The physical structure burned down in 2003. But the attitude prevails in not only every Red Dirt Rangers show and song, but also in the acclaimed new disc Ranger Motel – produced by Red Dirt godfather Steve Ripley at Tulsa's legendary Church Studio -- which finds the band consistently conjuring up the spirit of the Farm and Stillwater. Opening and closing with two direct evocations of their old hometown, LaFave's "Red Dirt Roads" and Piccolo's longingly wistful "Stillwater," Ranger Motel is chock-full of connections to those golden days at the Farm, In addition to songs penned by such Red Dirt compadres as Childers, Skinner, Mike McClure, Greg Jacobs and Ranger bassist Don Morris, it includes a spirited remake of "Lavena," a tune from the band's very first album, the cassette-only Cimarron Soul (1991).
Along with longtime musical pals Randy Crouch on fiddle and Tulsa Sound legend Jim Karstein on drums, Ranger Motel features appearances by another Tulsa great, harmonica player Jimmy Markham, and Texas-based keyboardist Augie Meyers, whose genre-twisting work with the Sir Douglas Quintet and Texas Tornados had a major influence on the Rangers' music.

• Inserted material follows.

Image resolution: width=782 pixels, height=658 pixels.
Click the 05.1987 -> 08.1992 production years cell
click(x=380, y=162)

Another influence on the disc is far less joyful. In the summer of 2004, the three Rangers all went down in a near-fatal helicopter crash. Guitarist-vocalist Piccolo believes that whole experience helped return them to their Stillwater roots.

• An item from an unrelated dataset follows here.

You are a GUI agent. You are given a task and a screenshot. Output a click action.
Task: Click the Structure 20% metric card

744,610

"A lot of times, you're just kind of rambling along, and it takes an epiphany like that, a defining moment, to let you know what your purpose is," he explains. "Now, I just want to make good music and send a good feeling out there to people."
That's exactly what the Red Dirt Rangers do with Ranger Motel, channeling the deep and wondrous vibe of the Farm, and playing it forward to a new generation.